### Stated goal
Give the lines between the line containing "Given: Click the" and the line containing "tap(20, 442)", inclusive, as a JSON list of strings, one string per line, leaving out blank lines and omitting the pictures.

==== Exercise material

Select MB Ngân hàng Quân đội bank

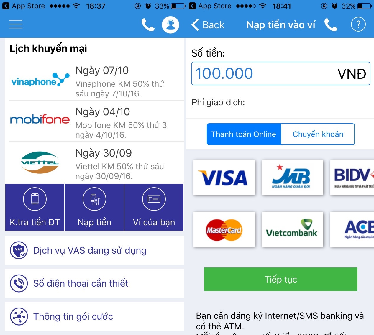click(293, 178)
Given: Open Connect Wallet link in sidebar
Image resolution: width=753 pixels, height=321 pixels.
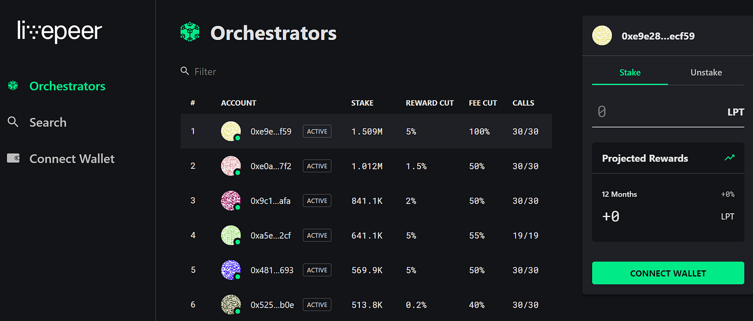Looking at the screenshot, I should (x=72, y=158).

========
==== Exercise material

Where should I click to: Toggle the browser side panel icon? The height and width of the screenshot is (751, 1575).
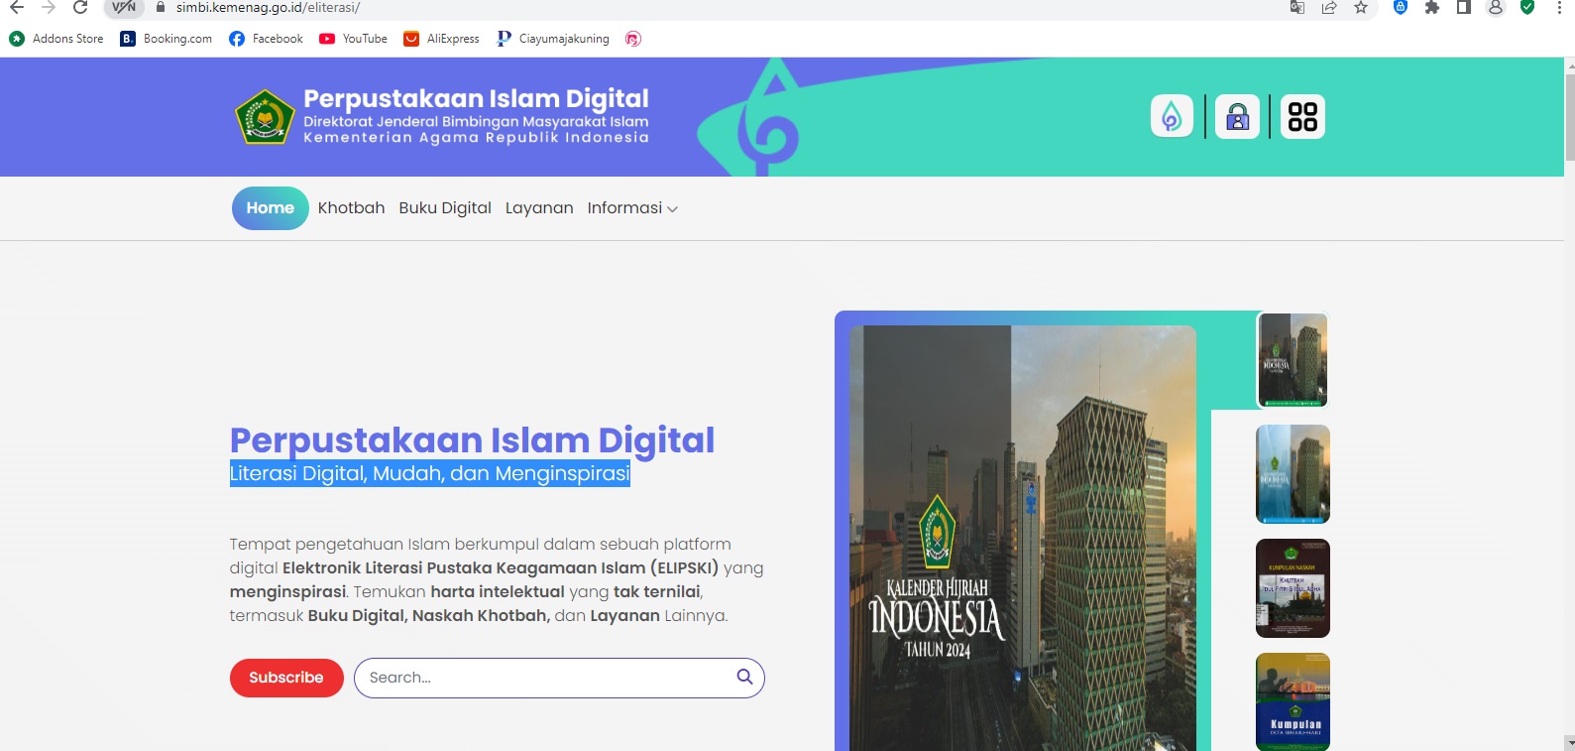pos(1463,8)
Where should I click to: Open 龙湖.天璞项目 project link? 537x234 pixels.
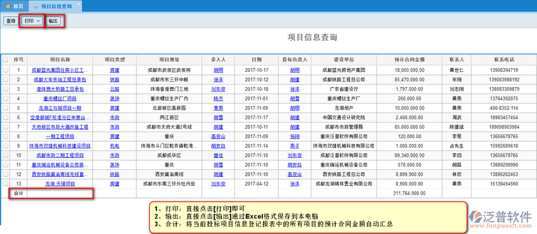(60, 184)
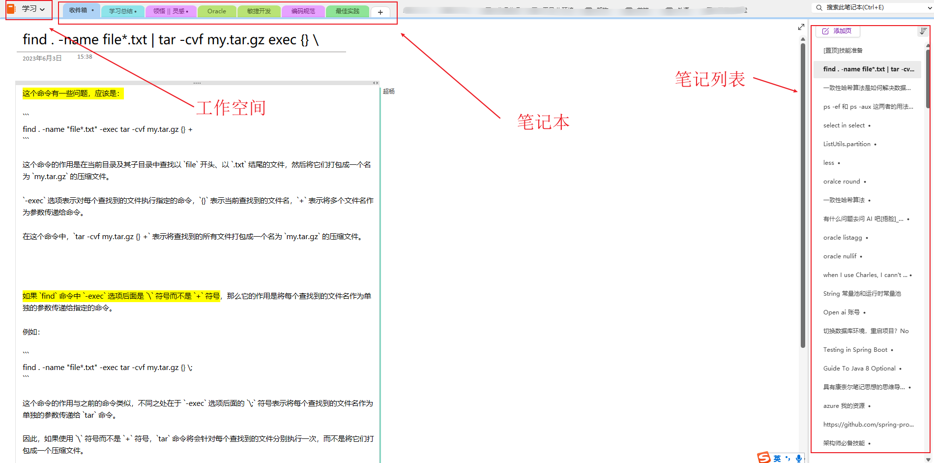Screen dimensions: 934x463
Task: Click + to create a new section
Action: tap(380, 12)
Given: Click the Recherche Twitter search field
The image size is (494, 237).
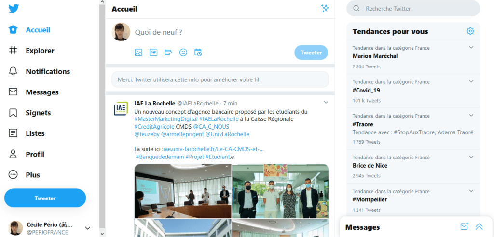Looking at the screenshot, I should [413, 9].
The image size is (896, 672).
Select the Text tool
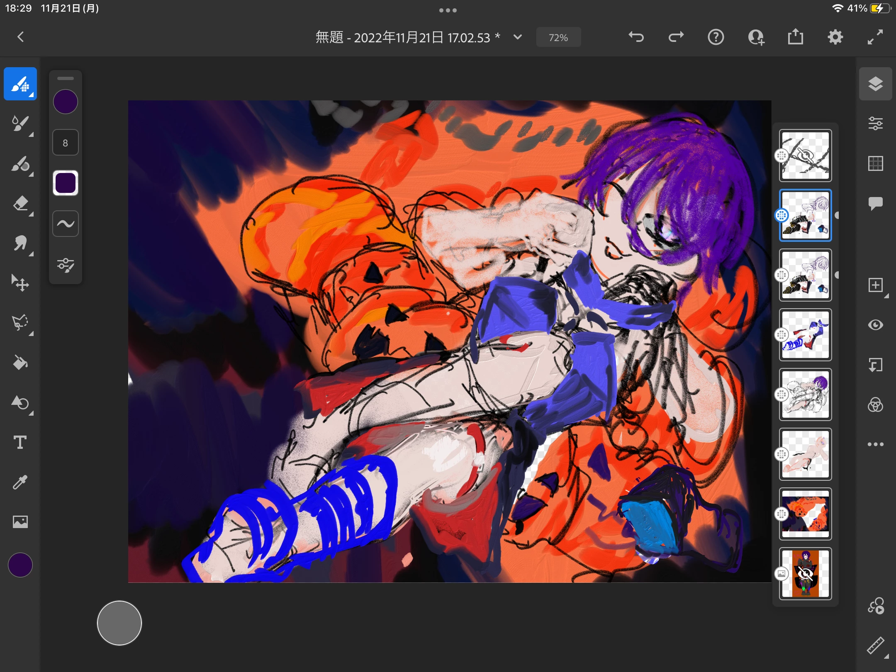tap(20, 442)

========

### Answer to this problem
[
  "Given: Click the Recherche Twitter search field",
  "The image size is (494, 237).",
  "Looking at the screenshot, I should [413, 9].",
  "The image size is (896, 672).",
  "Select the Text tool",
  "tap(20, 442)"
]